Amid COVID spike and Kabul crash, Biden & Wolf hang steady in new poll | Monday Morning Coffee
Good Monday Morning, Fellow Seekers.
There’s something very appropriate about Franklin & Marshall College releasing its latest poll during the dog days of summer.
Just like the weather, which has been steadily humid and marked by severe storms, job approval ratings for Gov. Tom Wolf and President Joe Biden are holding steady as both weather challenges of their own.

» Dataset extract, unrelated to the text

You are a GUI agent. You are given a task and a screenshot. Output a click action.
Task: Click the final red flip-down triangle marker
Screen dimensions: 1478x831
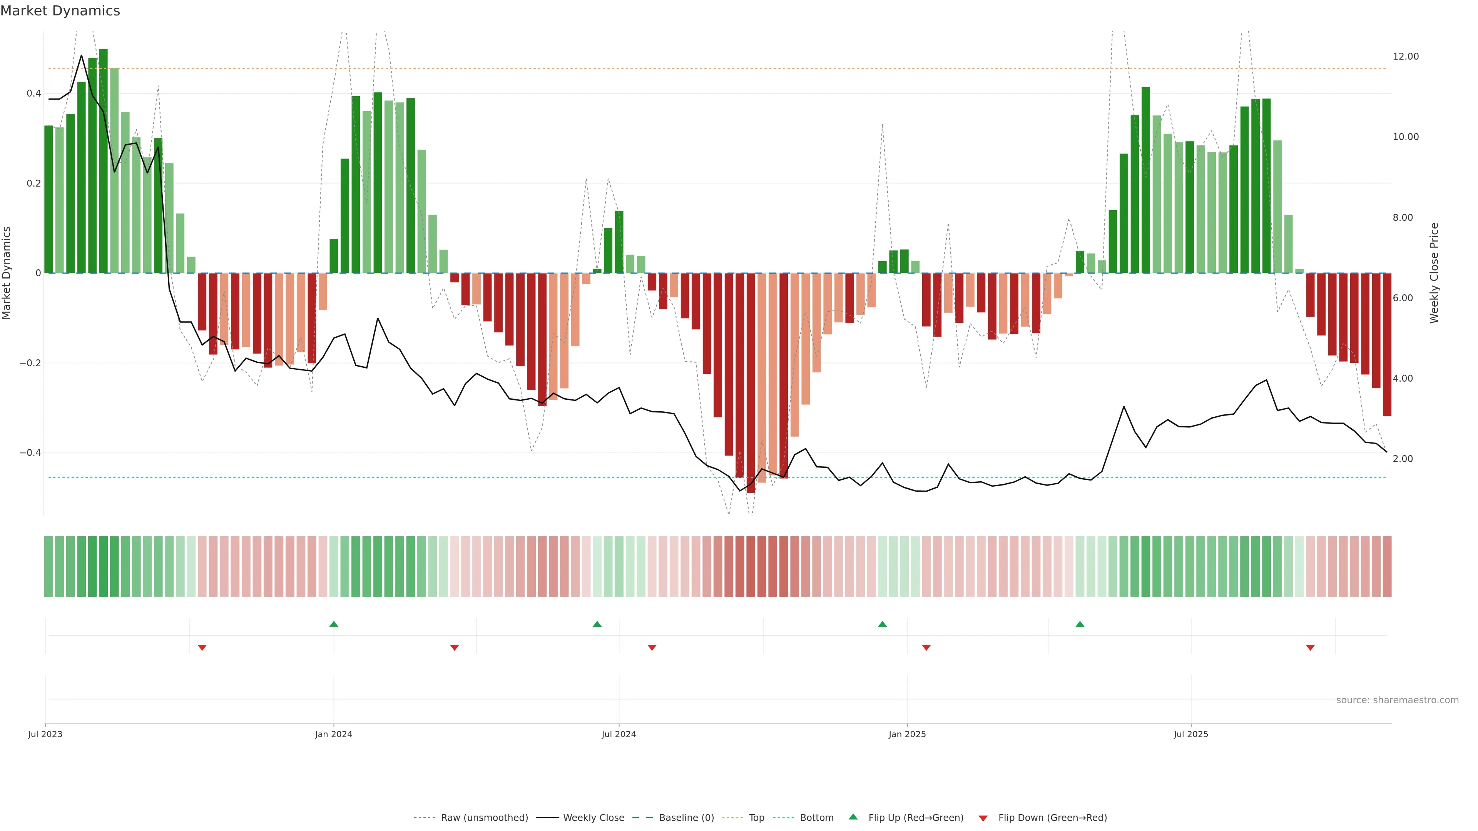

Wolf, who’s term-limited out of office in 2022, saw his popularity climb nominally among Pennsylvania voters in the new canvass, from 39 percent to 41 percent since the last F&M poll in June.
The York County pol has faced some criticism among fellow Democrats of late for his refusal (so far) to impose a statewide mask mandate for Pennsylvania public school students who have been making a steady return to class over the last two weeks or so (more return this week).
And while the administration has made repeated appeals for the unvaccinated to get the jab, the state saw its highest, one-day total in new cases in several months last week, adding to the unease as the Delta variant rages.
Concern about the pandemic was similarly reflected in the poll, with 17 percent of respondents listing it as the state’s most important problem, up from 7 percent in June. It’s still lower, however, than the 31 percent who put it at the top of the list in March, according to the poll. But that’s a worrying increase.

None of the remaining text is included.